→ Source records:
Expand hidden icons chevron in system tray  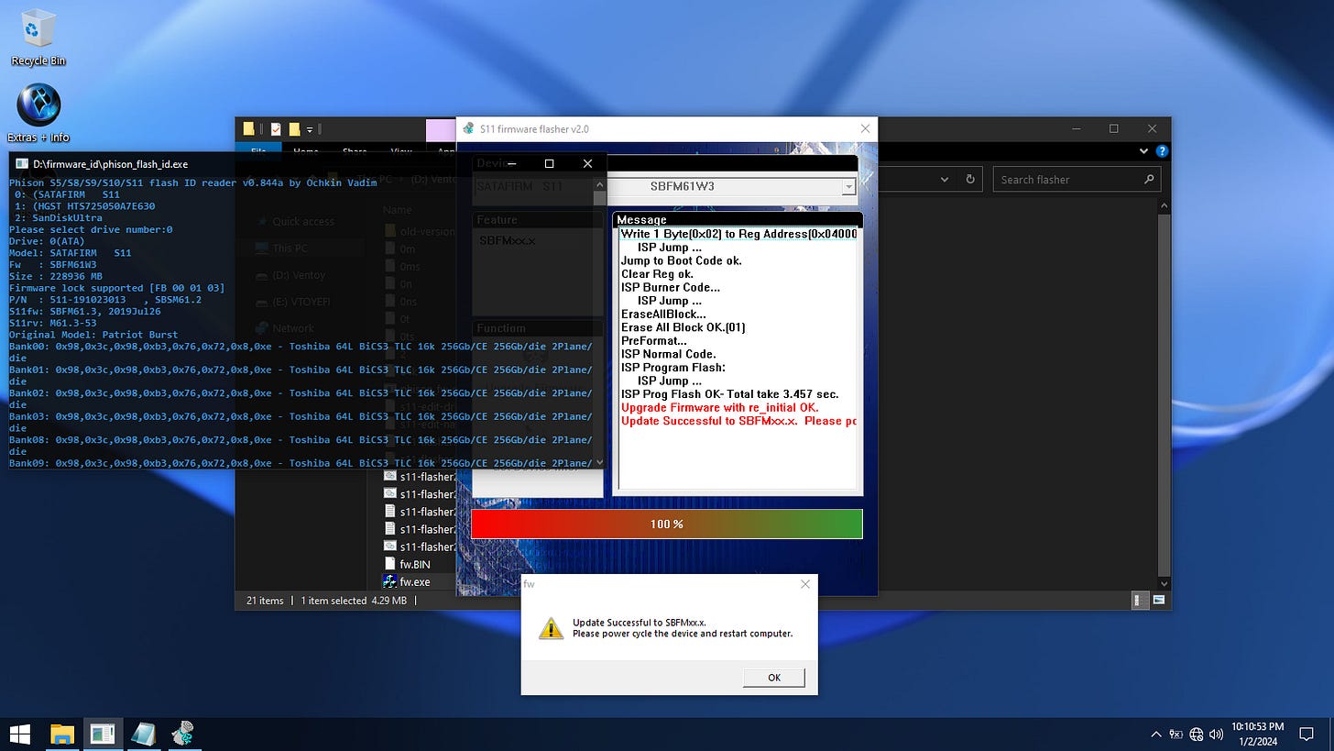pyautogui.click(x=1155, y=734)
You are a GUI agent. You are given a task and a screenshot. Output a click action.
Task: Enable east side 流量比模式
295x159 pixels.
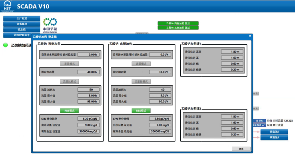pos(141,82)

→ WORK TASK:
Beginning with the line that holds "You are a GUI" and continuing to the end of the entries above, set down each line exactly, both ends included; include no pictures.

→ REPLY:
You are a GUI agent. You are given a task and a screenshot. Output a click action.
Task: Enable east side 流量比模式
295x159 pixels.
pos(141,82)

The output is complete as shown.